Text provided ->

Divergence & Curl Engineering Maths, Btech first year

Divergence & Curl

Divergence

If $\overrightarrow{F}⟶$ Vector Point Function + Continuous + Differentiable then divergence of $\overrightarrow{F}$ is $$div\overrightarrow{F}=\mathrm{\nabla }.\overrightarrow{F}$$ i.e. dot product between $\mathrm{\nabla }$ and $\overrightarrow{F}$ $$=(\hat{i}\frac{\partial }{\partial x}+\hat{j}\frac{\partial }{\partial y}+\hat{k}\frac{\partial }{\partial z}).(F_1\hat{i}+F_2\hat{j}+F_3\hat{k})$$

$$\boxed{{\displaystyle div\overrightarrow{F}=\frac{\partial F_1}{\partial x}+\frac{\partial F_2}{\partial y}+\frac{\partial F_3}{\partial z}}}$$

Note : The function is vector but its divergence is scalar.

Solenoidal Vector :

A vector is said to be Solenoidal if $div\overrightarrow{F}=0$ $$\boxed{{\displaystyle \mathrm{\nabla }.\overrightarrow{F}=0}}$$

Sample Problem 1 :

Evaluate $div(3x^2\hat{i}+5x{y}^2\hat{j}+xy{z}^3\hat{k})$ at point (1,2,3).

Items ->
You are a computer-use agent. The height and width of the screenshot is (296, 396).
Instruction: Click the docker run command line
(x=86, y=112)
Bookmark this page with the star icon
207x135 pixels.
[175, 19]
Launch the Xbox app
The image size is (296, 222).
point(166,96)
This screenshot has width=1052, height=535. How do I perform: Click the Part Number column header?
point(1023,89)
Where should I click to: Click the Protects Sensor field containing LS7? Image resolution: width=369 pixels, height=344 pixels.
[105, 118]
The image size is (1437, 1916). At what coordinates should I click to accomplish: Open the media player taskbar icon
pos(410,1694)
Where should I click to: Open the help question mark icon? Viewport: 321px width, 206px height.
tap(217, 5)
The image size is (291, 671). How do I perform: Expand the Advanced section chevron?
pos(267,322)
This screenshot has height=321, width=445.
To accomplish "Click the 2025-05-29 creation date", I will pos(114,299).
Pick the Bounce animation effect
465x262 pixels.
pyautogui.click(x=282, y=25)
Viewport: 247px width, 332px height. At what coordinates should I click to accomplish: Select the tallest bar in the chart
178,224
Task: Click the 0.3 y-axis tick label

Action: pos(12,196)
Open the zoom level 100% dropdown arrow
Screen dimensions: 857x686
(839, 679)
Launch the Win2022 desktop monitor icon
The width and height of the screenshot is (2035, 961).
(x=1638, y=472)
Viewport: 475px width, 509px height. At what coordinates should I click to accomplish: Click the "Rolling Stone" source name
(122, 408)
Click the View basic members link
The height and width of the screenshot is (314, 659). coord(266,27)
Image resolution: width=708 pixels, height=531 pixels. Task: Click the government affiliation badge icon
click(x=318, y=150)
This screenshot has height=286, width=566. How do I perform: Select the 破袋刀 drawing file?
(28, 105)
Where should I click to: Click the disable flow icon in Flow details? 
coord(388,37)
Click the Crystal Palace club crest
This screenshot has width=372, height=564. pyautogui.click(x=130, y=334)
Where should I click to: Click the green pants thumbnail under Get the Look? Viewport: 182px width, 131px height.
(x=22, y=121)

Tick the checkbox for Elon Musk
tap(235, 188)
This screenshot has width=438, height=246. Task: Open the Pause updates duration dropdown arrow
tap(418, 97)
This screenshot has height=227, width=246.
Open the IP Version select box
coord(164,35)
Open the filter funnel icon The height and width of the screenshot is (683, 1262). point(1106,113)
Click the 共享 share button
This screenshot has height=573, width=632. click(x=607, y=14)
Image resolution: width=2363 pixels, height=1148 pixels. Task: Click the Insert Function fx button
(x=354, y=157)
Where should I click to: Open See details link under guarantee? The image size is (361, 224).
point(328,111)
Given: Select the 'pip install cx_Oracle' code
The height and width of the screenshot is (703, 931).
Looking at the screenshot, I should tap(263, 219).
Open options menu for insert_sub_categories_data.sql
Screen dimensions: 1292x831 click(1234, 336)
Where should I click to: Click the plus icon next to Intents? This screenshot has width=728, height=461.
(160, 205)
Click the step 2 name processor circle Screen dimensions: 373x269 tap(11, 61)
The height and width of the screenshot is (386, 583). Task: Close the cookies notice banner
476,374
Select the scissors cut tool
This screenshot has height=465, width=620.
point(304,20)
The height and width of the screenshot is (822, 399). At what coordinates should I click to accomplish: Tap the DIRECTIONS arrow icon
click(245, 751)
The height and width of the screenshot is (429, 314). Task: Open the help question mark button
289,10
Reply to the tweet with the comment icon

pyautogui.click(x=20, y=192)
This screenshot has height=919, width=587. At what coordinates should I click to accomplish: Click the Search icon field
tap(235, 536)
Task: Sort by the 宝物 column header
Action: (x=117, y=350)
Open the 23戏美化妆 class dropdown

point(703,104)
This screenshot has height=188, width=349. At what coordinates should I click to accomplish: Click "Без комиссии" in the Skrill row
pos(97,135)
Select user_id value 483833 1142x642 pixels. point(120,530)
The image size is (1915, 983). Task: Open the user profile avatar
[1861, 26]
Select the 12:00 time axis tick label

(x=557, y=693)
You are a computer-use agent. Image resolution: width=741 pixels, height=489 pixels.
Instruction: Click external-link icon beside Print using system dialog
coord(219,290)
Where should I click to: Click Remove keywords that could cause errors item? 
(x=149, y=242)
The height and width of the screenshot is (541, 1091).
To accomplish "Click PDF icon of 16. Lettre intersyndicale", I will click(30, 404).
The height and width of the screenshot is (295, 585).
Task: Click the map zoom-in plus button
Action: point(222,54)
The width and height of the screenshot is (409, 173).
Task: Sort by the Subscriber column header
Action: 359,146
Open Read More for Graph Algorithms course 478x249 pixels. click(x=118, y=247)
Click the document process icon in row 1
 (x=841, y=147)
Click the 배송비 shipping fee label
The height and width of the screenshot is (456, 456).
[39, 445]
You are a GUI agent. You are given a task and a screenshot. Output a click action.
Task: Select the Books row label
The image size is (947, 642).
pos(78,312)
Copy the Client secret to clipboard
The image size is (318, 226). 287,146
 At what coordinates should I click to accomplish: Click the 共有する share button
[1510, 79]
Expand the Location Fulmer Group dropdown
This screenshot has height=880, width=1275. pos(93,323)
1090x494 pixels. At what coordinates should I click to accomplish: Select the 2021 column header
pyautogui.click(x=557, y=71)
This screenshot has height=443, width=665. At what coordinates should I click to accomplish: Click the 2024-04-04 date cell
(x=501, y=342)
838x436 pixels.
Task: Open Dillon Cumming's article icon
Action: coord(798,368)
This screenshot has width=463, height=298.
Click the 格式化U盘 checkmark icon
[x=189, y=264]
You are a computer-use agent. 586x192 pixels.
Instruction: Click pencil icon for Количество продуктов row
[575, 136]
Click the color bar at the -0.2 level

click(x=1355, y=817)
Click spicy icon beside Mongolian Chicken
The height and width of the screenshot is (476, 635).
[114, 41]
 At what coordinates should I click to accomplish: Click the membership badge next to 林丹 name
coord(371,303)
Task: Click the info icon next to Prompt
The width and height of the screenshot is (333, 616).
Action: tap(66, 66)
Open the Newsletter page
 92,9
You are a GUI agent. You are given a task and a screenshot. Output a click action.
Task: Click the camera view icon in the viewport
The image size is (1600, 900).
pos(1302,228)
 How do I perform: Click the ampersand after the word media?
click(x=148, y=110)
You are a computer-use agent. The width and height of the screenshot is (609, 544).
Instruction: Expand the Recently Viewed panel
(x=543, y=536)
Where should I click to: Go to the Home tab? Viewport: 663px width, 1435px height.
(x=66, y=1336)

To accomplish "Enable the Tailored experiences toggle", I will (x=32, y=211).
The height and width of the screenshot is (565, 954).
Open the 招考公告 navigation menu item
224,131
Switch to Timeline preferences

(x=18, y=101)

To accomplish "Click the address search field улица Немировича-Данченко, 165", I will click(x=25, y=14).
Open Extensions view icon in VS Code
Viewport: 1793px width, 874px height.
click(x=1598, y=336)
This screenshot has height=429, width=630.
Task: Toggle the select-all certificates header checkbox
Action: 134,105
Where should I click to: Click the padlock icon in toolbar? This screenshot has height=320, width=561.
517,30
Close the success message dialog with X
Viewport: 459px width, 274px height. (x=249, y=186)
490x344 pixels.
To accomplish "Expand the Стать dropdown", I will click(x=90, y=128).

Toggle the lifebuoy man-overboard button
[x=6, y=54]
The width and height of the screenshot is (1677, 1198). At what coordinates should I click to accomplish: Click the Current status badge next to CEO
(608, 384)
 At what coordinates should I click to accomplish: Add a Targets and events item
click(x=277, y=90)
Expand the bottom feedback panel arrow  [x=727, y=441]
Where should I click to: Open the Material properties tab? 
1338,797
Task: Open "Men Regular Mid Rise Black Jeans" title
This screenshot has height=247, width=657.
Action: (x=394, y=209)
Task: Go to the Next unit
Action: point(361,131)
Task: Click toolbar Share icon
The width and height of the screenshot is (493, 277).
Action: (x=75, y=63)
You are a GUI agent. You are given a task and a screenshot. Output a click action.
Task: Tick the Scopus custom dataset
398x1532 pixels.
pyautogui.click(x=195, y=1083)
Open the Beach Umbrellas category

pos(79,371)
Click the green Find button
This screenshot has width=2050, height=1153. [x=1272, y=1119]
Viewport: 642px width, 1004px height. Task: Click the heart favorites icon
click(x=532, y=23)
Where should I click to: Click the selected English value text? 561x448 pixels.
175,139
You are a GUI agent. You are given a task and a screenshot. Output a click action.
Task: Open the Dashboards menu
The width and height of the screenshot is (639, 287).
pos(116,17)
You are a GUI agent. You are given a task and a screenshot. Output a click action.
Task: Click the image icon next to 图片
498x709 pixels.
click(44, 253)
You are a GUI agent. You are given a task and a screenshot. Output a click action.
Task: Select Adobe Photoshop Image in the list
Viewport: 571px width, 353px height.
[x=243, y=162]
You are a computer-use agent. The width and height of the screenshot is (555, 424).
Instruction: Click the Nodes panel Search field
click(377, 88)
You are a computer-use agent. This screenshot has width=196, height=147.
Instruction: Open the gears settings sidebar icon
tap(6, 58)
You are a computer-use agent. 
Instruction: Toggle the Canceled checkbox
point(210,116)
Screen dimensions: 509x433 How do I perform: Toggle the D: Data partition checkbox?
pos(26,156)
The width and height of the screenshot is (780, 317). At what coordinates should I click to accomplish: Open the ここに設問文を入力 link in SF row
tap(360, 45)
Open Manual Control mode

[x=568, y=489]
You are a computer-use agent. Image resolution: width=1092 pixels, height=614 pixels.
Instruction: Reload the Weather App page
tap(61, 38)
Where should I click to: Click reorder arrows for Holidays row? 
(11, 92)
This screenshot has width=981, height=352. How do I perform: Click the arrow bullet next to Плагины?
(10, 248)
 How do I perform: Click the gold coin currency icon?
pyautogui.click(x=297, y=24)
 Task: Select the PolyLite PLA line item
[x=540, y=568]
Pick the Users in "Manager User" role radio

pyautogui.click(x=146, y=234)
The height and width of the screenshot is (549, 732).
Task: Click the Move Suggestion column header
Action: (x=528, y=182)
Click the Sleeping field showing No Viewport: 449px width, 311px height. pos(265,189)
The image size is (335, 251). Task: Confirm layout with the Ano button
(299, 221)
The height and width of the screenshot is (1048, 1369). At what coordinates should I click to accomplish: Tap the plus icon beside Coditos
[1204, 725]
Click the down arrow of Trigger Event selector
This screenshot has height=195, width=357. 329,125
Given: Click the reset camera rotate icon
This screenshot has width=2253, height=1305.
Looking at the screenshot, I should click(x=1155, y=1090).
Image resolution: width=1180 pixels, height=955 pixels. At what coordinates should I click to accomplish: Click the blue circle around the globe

What this exercise asks ->
[1] In the divergence and curl notes, what condition makes a vector solenoidal?
[2] Extend the divergence and curl notes, picking up right after their last line.

Answers for this exercise ->
[1] Its divergence is zero.

[2]
Solution

Let $f=3x^2\hat{i}+5x{y}^2\hat{j}+xy{z}^3\hat{k}$ $$div(f)=\mathrm{\nabla }.f$$ $$=(\hat{i}\frac{\partial }{\partial x}+\hat{j}\frac{\partial }{\partial y}+\hat{k}\frac{\partial }{\partial z}).(3x^2\hat{i}+5x{y}^2\hat{j}+xy{z}^3\hat{k})$$ $$=6x+10xy+3x{y}^2$$ At point (1,2,3) $$div(f)=6(1)+10(1)(2)+3(1)(2)(3{)}^2$$ $$=\boxed{{\displaystyle 80}}$$

Curl of a Vector

If $\overrightarrow{F}⟶$ Vector Point Function + Continuous + Differentiable
then $curl(\overrightarrow{F})=\mathrm{\nabla }\times \overrightarrow{F}=$ $$(\hat{i}\frac{\partial }{\partial x}+\hat{j}\frac{\partial }{\partial y}+\hat{k}\frac{\partial }{\partial z})\times (F_1\hat{i}+F_2\hat{j}+F_3\hat{k})$$

$$=\left|\begin{array}{ccc}\hat{i}& \hat{j}& \hat{k}\\ \\ \frac{\partial }{\partial x}& \frac{\partial }{\partial y}& \frac{\partial }{\partial z}\\ \\ F_1& F_2& F_3\end{array}\right|$$

Note : The function is vector and its curl is also a vector.

Irrotational Vector Field :

A vector field is said to be irrotational if $curl(\overrightarrow{F})=0$ $$\boxed{{\displaystyle \mathrm{\nabla }\times \overrightarrow{F}=0}}$$

Sample Problem 2 :

Find curl of $\overrightarrow{F}=xy\hat{i}+y^2\hat{j}+zx\hat{k}$ at point (-2,4,1).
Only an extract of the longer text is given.